▶ 引用文字:

★ ★ ★ ★

上述方式使用了二個data層,編譯之後,使用如下方式生成:

Build\x64\Release>convert_imageset_multi_label.exe ./ train.txt data/train_image_lmdb data/train_label_lmdb 4

train.txt檔案格式如下:

data/00A03AF5-41C7-4966-8EF3-8B2C90DCF75C_cgfn.jpg 1 2 3 6
data/00A15FBD-9637-44C5-B2E7-81611263C88C_tmph.jpg 2 5 6 4

網路配置檔案需要加入slice層將標籤分割開來

layer {
  name: "slice"
  type: "Slice"
  bottom: "label"
  top: "label_1"
  top: "label_2"
  top: "label_3"
  top: "label_4"
  slice_param {
    axis: 1
    slice_point: 1
    slice_point: 2
    slice_point: 3
  }
}

image

也可以通過python直接生成lmdb格式,其方式如下:

# -*- coding: utf-8 -*-
"""
Created on Sat Dec 24 20:57:28 2016

@author: zhouly
"""

import lmdb
from skimage import io
import numpy as np 
import sys
caffe_root = '../../'
sys.path.insert(0, caffe_root + '/python')
import caffe
import cv2
root = '../../'
file_input=open(root+'data/train.txt','r')
in_image_db=lmdb.open(root+'examples/99/train_image_lmdb', map_size=int(1e12))
in_label_db=lmdb.open(root+'examples/99/train_label_lmdb', map_size=int(1e12))
in_image_txn = in_image_db.begin(write=True)
in_label_txn = in_label_db.begin(write=True)
for in_idx, in_ in enumerate(file_input):
    content = in_.strip()
    content = content.split(' ')
    im_file = root + 'data/verification/' + content[0]
    try:
        im = io.imread(im_file)

★ ★ ★ ★

▶ 記錄清單:
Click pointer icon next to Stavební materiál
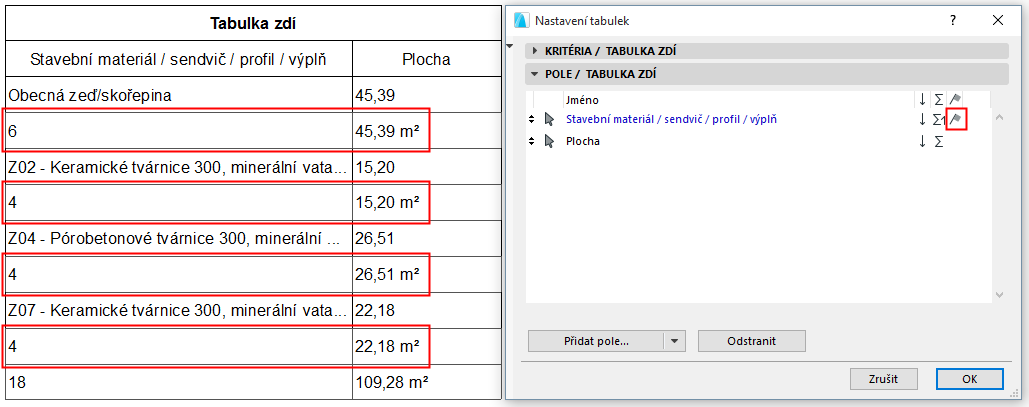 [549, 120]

★ ★ ★ ★

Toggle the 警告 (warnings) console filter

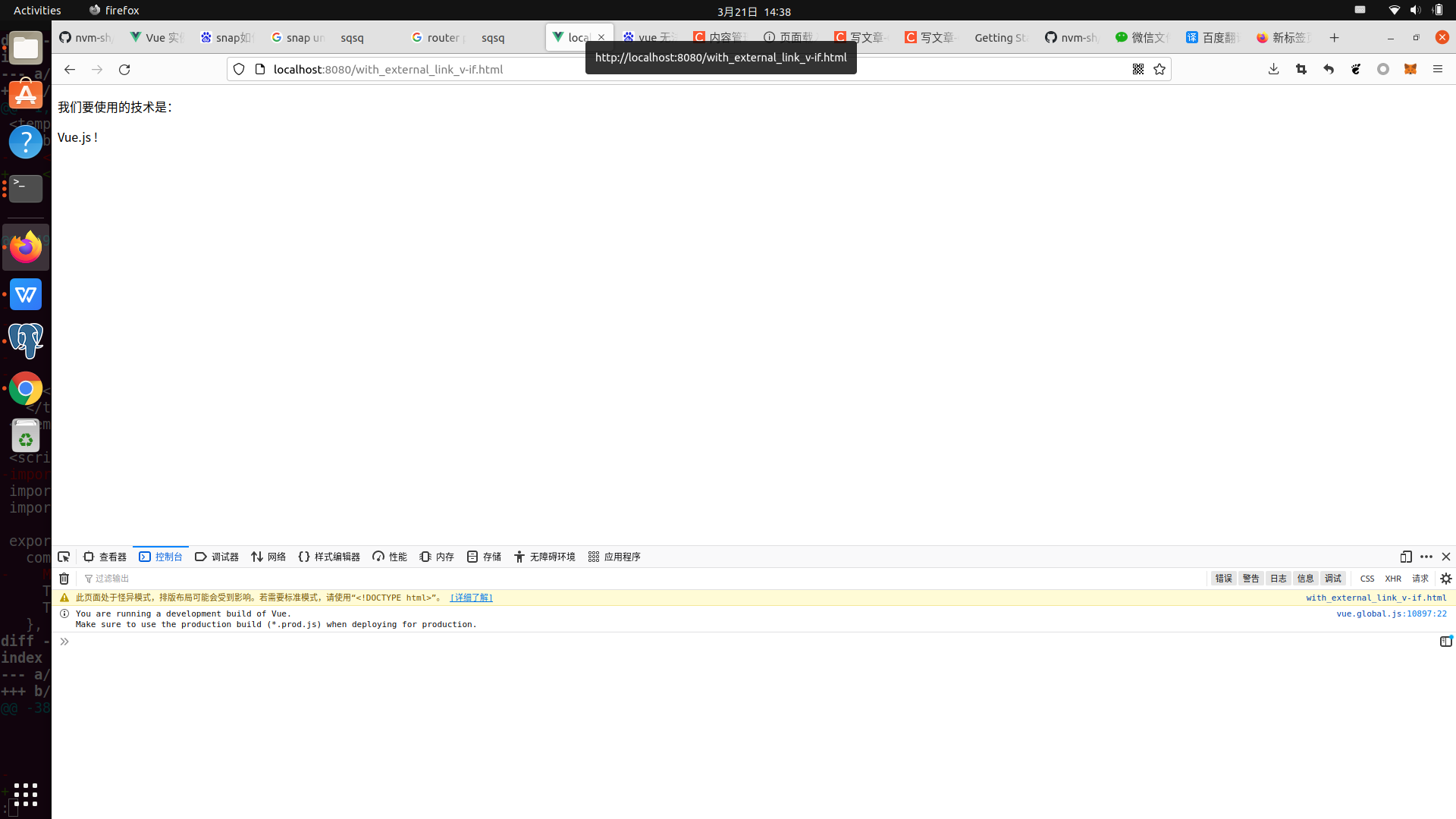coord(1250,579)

★ ★ ★ ★

▶ 書面練習:
接續講解如何為Caffe生成多標籤lmdb資料的引用文字,從它最後一行之後寫下去。 這些記錄是另一份資料,與引用文字無關。

▶ 本題作答:
    except:
        print '-------------------------', im_file
        continue
    im = im[:,:, 3]
    im = cv2.resize(im, (224, 224), interpolation=cv2.INTER_LINEAR)
    data = np.zeros((3, 224, 224), np.uint8)
    data[0, :, :] = im[:, :]
    data[1, :, :] = im[:, :]
    data[2, :, :] = im[:, :]
    im_dat = caffe.io.array_to_datum(data)
    in_image_txn.put('{:0>10d}'.format(in_idx), im_dat.SerializeToString())
    print 'data train: {} [{}]'.format(content[0], in_idx + 1)
    del im_file, im, im_dat, data

    target_label = np.zeros((4, 1, 1))
    target_label[0, 0, 0] = int(content[1])
    target_label[1, 0, 0] = int(content[2])
    target_label[2, 0, 0] = int(content[3])
    target_label[3, 0, 0] = int(content[4])
    label_data = caffe.io.array_to_datum(target_label)
    in_label_txn.put('{:0>10d}'.format(in_idx), label_data.SerializeToString())
    del target_label, label_data
in_image_txn.commit()
in_label_txn.commit()
in_image_db.close()
in_label_db.close()
file_input.close()